Читаем Удивительная история, или Повесть о том, как была похищена рукопись Аристотеля и что с ней приключилось полностью

— Тогда идем: ты к Владиславлеву, а я — к дядюшке. Попробуем вызволить старика!

В воротах, прощаясь — им нужно было в разные стороны, — Олсуфьев задержал руку товарища в своей и растроганно сказал:

— Ты, Гриша, ангел!

— С петушиными крылышками, — подхватил Безбородко весело.

Ирония, прозвучавшая в словах товарища, неприятно задела Олсуфьева; но он был слишком занят собой, чтобы доискаться причин, которые побудили друга несколько изменить тон.

4

Появлению родственника полковник Владиславлев обрадовался.

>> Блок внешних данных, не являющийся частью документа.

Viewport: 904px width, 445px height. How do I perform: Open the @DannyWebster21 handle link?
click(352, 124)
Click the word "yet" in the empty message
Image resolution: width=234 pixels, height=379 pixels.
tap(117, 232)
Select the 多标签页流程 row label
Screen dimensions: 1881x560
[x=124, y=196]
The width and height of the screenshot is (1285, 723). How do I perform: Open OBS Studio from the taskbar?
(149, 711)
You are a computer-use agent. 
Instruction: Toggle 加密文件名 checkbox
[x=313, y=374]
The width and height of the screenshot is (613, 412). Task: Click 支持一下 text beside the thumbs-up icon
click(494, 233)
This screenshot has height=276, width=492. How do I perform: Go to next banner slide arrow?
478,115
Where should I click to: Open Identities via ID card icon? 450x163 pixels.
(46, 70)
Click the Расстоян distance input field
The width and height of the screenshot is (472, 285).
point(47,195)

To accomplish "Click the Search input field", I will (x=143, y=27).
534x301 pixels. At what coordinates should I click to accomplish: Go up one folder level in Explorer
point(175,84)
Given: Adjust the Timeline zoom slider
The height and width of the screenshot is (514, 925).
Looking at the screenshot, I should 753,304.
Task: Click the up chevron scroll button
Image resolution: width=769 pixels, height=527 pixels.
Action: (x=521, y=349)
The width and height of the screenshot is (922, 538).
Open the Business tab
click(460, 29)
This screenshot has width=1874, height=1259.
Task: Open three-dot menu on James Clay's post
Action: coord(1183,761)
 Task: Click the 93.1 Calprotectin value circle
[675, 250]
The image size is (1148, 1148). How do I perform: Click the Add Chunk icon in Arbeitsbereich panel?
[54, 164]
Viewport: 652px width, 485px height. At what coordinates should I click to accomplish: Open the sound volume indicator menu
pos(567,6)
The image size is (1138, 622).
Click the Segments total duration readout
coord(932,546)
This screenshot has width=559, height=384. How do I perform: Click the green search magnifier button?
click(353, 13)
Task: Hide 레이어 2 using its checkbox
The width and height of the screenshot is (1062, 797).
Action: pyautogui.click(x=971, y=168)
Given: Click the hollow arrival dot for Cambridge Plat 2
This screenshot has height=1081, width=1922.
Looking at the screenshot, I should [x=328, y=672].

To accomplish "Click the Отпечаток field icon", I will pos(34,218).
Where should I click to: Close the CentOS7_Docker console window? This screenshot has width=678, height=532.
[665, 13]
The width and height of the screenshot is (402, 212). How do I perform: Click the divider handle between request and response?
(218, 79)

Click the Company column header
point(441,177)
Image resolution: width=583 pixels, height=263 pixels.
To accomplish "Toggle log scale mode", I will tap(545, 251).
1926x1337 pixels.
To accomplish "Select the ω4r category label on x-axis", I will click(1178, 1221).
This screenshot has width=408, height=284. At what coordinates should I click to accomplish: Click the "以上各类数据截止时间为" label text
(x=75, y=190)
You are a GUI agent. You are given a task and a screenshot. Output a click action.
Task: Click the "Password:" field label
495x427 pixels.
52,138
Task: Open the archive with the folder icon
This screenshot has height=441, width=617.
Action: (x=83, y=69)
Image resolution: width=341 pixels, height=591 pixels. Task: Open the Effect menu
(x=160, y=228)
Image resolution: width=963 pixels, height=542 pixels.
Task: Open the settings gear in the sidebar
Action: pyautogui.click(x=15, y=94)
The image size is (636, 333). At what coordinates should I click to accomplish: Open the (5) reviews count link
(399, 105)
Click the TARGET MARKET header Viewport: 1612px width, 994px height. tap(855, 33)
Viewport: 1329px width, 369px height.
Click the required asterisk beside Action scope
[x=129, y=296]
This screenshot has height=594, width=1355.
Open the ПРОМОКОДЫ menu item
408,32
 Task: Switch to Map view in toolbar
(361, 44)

— Каким счастливым ветром тебя занесло? А лицо почему постное? У тебя, Ника, все благополучно?

— Увы, нет! Я к тебе, Владимир Андреич, с докукой.

Владиславлев потянулся было к колокольчику, но Олсуфьев перехватил его руку.

— Нет, Владимир Андреич, не надо: ни пить, ни есть я не стану. Некогда…

— Тогда и знать о твоем деле ничего не хочу. К родственнику приходить на минуту — ишь что придумал!

— Владимир Андреич, ты пойми…

— И не проси — не пойму! Является родственник раз в год, и то здравствуй — прощай!

Олсуфьев вздохнул.

— Звони, что поделаешь…

Лакей вкатил в кабинет столик с напитками и закусками.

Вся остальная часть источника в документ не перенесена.